Si aspettava l’avvicendamento tra Castori e Colantuono?
“Purtroppo nel calcio, specialmente in Italia, alle prime difficoltà si scarica subito l’allenatore. Il lavoro del mister è legato ai risultati, ci si dimentica in fretta di quello che si è fatto in passato, si deve dimostrare qualcosa ogni domenica. Da noi si tende a cambiare molto prima rispetto ad altri campionati, si cerca di dare una scossa in questo modo…”.

Il suo ex allenatore può portarla questa scossa?
“Sì, anzi porterà sicuramente grinta, fiducia nei calciatori magari meno utilizzati finora. È un uomo che nello spogliatoio si fa sentire, sa riempire di motivazioni la squadra, da come prepara la partita sembra quasi debba scendere in campo anche lui”.

I ricordi sembrano molto positivi…
“E lo sono. Avevamo una gran bella squadra, capace di vincere il campionato di B e poi di conquistare il miglior piazzamento della storia dell’Atalanta prima del nuovo corso nerazzurro. Era un martello”.

Può bastare per provare a conquistare la salvezza?
“Credo che si debba andare al di là dei singoli e ritrovare subito unità d’intenti. Soprattutto si deve acquisire una mentalità diversa dalla B: c’è molta differenza, soprattutto in termini di qualità, con la serie A e col passare degli anni il divario si è allargato. Poi ci sono le idee, quelle restano sempre”.

[Record per la ricerca di voci]
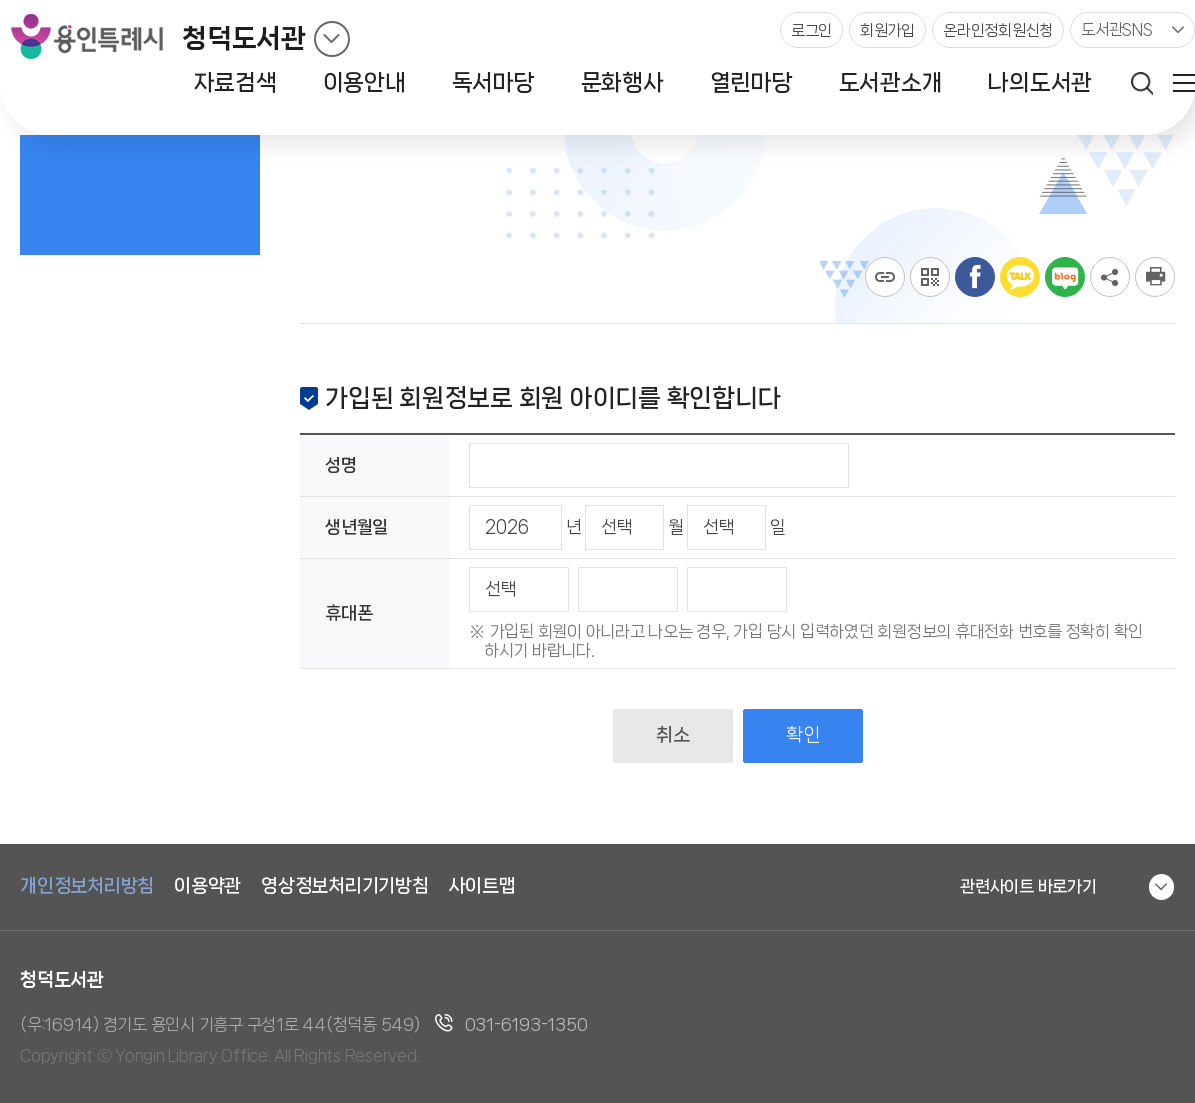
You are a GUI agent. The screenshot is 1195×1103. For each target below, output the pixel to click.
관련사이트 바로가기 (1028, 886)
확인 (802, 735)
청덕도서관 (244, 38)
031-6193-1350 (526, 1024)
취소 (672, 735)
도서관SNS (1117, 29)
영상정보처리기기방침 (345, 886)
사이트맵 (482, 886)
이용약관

- _Consegna 1_
Elenca tutte le frasi del brano che terminano con un punto interrogativo.
- _Consegna 2_
Nei record, riscrivi le righe dalla riga con "청덕도서관 (244, 38)" fino alla fine dei record, sostituendo "사이트맵" con "사이트 지도" e lasciando invariato tutto il resto.

- _Risultato 1_
Si aspettava l’avvicendamento tra Castori e Colantuono?
Il suo ex allenatore può portarla questa scossa?
Può bastare per provare a conquistare la salvezza?

- _Risultato 2_
청덕도서관 (244, 38)
031-6193-1350 (526, 1024)
취소 (672, 735)
도서관SNS (1117, 29)
영상정보처리기기방침 (345, 886)
사이트 지도 (482, 886)
이용약관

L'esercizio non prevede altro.